User collaboration is not an unusual way of creating content on the internet; in fact many websites such as Wikipedia and Medium rely on collaborative effort for their contents. However, output of user collaboration is published after evaluation of the content according to different measures of adequacy which indicates the actions that users take are not directly observable.
r/place is a collaborative art project that was conducted on Reddit which lets users place a tile on a 4 million-pixel canvas for every 5 minutes. For the 2022 version of the r/place, over 10 million users attended and around 70 million tiles ( 2.5 million tiles per hour) were placed. Unlike websites where user interactions are under review, on r/place user actions are not restricted except the time limitation which makes it possible to analyze users and their actions not as independent actors but as communities that can take actions en masse.
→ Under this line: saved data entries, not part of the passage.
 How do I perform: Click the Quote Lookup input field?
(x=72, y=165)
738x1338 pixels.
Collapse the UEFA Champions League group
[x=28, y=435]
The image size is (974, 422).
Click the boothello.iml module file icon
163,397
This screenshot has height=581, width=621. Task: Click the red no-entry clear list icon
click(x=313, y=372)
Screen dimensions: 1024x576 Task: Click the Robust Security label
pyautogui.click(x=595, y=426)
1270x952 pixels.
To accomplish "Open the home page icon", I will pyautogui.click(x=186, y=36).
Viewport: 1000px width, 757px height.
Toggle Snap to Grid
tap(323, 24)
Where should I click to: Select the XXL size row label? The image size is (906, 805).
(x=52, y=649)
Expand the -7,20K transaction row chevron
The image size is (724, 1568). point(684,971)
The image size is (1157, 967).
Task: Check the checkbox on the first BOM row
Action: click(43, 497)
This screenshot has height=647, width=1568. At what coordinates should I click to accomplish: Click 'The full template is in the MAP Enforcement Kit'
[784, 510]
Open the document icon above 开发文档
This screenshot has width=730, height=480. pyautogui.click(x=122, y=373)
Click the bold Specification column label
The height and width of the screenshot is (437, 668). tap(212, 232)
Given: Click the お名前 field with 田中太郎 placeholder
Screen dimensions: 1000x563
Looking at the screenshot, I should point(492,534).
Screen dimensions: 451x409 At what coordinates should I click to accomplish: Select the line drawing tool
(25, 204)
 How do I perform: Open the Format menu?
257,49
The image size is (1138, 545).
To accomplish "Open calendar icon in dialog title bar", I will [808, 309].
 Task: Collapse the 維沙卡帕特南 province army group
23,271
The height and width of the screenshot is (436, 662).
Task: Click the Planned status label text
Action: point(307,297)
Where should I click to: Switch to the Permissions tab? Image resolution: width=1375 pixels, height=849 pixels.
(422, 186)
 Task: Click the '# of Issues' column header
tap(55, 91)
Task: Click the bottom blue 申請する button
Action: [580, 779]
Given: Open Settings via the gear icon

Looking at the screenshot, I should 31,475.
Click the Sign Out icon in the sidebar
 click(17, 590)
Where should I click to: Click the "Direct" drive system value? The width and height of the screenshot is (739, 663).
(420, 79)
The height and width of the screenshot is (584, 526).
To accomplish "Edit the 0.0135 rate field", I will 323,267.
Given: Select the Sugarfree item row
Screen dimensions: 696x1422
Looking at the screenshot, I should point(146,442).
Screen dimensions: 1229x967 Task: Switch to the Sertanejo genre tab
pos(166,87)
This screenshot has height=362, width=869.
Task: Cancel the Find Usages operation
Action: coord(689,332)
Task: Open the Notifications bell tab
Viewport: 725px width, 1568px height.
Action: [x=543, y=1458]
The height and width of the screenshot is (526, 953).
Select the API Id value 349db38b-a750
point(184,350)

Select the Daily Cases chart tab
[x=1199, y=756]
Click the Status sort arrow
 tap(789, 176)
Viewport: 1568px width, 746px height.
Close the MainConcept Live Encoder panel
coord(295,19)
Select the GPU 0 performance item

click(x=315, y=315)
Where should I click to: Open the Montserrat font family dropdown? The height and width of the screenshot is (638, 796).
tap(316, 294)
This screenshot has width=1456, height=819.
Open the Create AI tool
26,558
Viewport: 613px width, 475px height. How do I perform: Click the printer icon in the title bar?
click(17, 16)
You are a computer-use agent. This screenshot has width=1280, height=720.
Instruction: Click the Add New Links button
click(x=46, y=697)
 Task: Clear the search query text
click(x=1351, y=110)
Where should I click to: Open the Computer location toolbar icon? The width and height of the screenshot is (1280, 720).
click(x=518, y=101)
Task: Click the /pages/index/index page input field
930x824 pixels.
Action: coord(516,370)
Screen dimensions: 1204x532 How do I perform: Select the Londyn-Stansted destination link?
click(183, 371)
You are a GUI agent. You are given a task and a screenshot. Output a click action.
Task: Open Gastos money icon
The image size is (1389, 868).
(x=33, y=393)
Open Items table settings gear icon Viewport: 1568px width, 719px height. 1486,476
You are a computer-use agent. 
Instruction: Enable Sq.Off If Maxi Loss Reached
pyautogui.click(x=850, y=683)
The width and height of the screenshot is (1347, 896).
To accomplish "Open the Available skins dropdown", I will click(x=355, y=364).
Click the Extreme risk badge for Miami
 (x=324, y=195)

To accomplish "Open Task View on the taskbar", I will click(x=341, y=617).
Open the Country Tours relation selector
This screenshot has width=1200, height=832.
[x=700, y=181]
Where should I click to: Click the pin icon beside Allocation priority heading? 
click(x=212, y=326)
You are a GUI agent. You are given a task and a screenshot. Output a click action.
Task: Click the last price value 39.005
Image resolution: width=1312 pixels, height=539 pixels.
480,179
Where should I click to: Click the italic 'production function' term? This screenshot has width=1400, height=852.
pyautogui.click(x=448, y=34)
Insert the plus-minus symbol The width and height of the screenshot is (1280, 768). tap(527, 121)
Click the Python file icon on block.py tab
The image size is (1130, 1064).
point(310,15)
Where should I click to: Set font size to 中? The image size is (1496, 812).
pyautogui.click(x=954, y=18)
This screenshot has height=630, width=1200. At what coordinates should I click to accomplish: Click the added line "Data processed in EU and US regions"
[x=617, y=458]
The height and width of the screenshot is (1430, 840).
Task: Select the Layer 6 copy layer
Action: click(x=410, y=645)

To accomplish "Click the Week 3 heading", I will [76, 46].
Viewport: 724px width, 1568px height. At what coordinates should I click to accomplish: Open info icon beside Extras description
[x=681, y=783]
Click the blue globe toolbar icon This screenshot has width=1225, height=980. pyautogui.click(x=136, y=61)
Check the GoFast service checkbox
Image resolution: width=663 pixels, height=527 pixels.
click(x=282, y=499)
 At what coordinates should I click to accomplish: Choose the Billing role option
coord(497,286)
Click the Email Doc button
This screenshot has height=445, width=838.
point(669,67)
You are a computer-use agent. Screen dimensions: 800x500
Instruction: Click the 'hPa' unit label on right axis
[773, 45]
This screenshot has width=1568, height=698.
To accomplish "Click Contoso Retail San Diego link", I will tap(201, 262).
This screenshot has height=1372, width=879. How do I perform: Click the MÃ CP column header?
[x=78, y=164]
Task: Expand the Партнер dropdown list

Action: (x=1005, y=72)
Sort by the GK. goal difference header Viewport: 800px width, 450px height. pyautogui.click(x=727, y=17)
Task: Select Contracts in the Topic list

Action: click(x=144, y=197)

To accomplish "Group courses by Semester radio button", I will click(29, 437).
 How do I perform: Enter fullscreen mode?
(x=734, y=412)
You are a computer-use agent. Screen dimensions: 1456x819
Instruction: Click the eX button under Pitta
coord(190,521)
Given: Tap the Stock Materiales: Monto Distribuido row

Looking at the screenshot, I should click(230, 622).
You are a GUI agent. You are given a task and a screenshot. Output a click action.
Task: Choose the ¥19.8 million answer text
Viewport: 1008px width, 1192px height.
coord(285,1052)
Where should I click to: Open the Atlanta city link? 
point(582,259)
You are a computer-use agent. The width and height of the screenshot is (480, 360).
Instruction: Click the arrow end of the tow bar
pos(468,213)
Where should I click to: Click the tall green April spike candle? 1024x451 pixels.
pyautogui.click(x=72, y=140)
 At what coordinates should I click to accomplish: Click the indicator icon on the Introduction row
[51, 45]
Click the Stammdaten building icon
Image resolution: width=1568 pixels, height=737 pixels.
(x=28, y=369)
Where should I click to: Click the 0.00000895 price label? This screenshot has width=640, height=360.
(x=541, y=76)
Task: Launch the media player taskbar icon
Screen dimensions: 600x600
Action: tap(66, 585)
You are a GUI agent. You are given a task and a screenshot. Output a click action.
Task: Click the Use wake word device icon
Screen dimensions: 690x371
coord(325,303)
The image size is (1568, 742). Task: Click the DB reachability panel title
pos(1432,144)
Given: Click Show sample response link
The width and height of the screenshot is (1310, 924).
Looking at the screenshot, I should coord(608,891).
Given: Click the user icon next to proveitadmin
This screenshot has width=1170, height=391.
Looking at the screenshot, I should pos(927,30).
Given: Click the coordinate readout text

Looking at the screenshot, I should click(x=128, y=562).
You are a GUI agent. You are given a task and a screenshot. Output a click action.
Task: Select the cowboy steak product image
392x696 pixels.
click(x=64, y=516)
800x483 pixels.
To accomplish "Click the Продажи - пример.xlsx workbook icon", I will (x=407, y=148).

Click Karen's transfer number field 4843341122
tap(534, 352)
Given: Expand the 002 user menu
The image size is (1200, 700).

In this work, we analyze the r/place data in order to detect communities with specific intentions and their interactions with other communities in accordance with their intentions. In order to create an interaction network where communities would be detected, we consider users as nodes and tile placements of two users on a given area of the canvas at a specified time interval as edges. We identify and classify communities by focusing on interactions which occurred on time intervals where events such as demolition of artworks, resistance against sabotage attempts and reinstatement of the demolished artworks. It is expected that network analysis will reveal communities that aim to sabotage artworks, communities that try to rebuild those demolished and unification of small communities against bigger communities for different intentions.